Serão estas mudanças favoráveis aos estudantes internacionais? Será alcançável o aumento previsto de titulares de diplomas no ensino superior? Poderá a alteração do reconhecimento de diplomas contribuir para uma maior integração dos estudantes internacionais ou menos?
Tema 4:: Desenvolvimento sustentável e projetos de cooperação com os países da CPLP
Especialista: Renato Janine Ribeiro
A Comunidade dos Países de Língua Portuguesa (CPLP) teve início em 1996, e é composta por nove Estados-parte: Angola, Brasil, Cabo Verde, Guiné-Bissau, Guiné Equatorial, Portugal, Moçambique, São Tomé e Príncipe e Timor-Leste. Tem como objetivo principal um profundo vínculo entre os Estados-Parte, concretizado através da concertação político-diplomática, da cooperação em todos os âmbitos (económico, cultural, social, técnico-científico e jurídico) e na promoção da língua portuguesa. Consoante a isto, a CPLP estabeleceu a Agenda 2030 como um “plano de ação global e visão comum para alcançar o desenvolvimento sustentável até 2030 em suas três dimensões: social, econômica e ambiental”.

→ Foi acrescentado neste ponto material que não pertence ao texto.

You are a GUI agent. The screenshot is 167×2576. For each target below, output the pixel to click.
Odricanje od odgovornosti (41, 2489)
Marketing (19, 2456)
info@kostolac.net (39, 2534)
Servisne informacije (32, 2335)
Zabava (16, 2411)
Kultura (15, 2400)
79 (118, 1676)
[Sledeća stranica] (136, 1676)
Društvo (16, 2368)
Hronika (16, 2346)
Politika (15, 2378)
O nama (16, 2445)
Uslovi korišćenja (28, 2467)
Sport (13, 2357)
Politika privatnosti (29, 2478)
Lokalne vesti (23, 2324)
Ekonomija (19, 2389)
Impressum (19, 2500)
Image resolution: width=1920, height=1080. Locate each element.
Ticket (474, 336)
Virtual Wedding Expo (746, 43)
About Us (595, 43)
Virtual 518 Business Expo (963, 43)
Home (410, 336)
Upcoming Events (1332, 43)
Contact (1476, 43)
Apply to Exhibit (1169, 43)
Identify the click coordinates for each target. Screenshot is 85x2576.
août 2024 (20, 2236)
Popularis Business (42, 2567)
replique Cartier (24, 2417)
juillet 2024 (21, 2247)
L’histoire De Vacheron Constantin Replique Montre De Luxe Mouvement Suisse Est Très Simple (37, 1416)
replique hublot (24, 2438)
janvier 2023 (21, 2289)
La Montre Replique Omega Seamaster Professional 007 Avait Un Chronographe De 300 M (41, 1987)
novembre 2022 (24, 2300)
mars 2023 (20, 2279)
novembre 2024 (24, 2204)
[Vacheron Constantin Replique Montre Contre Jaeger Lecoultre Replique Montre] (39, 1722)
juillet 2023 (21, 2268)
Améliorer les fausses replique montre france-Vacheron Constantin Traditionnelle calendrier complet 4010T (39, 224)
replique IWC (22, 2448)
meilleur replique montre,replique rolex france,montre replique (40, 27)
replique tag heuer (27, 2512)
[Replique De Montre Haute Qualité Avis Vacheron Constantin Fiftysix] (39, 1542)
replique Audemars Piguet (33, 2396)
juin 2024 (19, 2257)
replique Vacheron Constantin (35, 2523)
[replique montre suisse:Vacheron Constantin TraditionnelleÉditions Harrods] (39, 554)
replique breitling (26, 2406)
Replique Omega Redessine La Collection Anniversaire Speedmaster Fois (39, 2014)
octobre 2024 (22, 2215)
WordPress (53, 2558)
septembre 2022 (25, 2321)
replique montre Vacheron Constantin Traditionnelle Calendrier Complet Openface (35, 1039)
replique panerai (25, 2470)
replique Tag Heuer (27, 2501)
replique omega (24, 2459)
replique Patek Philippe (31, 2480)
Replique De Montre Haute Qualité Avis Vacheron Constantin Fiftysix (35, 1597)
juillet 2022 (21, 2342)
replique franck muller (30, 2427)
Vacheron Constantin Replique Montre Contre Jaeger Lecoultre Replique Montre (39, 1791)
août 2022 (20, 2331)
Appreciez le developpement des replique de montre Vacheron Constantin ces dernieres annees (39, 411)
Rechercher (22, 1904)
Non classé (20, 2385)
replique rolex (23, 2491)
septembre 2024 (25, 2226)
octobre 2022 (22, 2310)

O tema sobre o desenvolvimento sustentável e projetos de cooperação com os países da CPLP visa suscitar e debater estas questões e o seu impacto nos estudantes internacionais, nomeadamente estudantes que se enquadram na CPLP. É aceite, nos países da CPLP, outras variantes da língua portuguesa? São efetivas as implementações da Agenda 2030, nos países da CPLP, no que concerne ao ensino superior? Há diferenciação no tratamento entre estudantes da CPLP e estudantes da União Europeia em Portugal?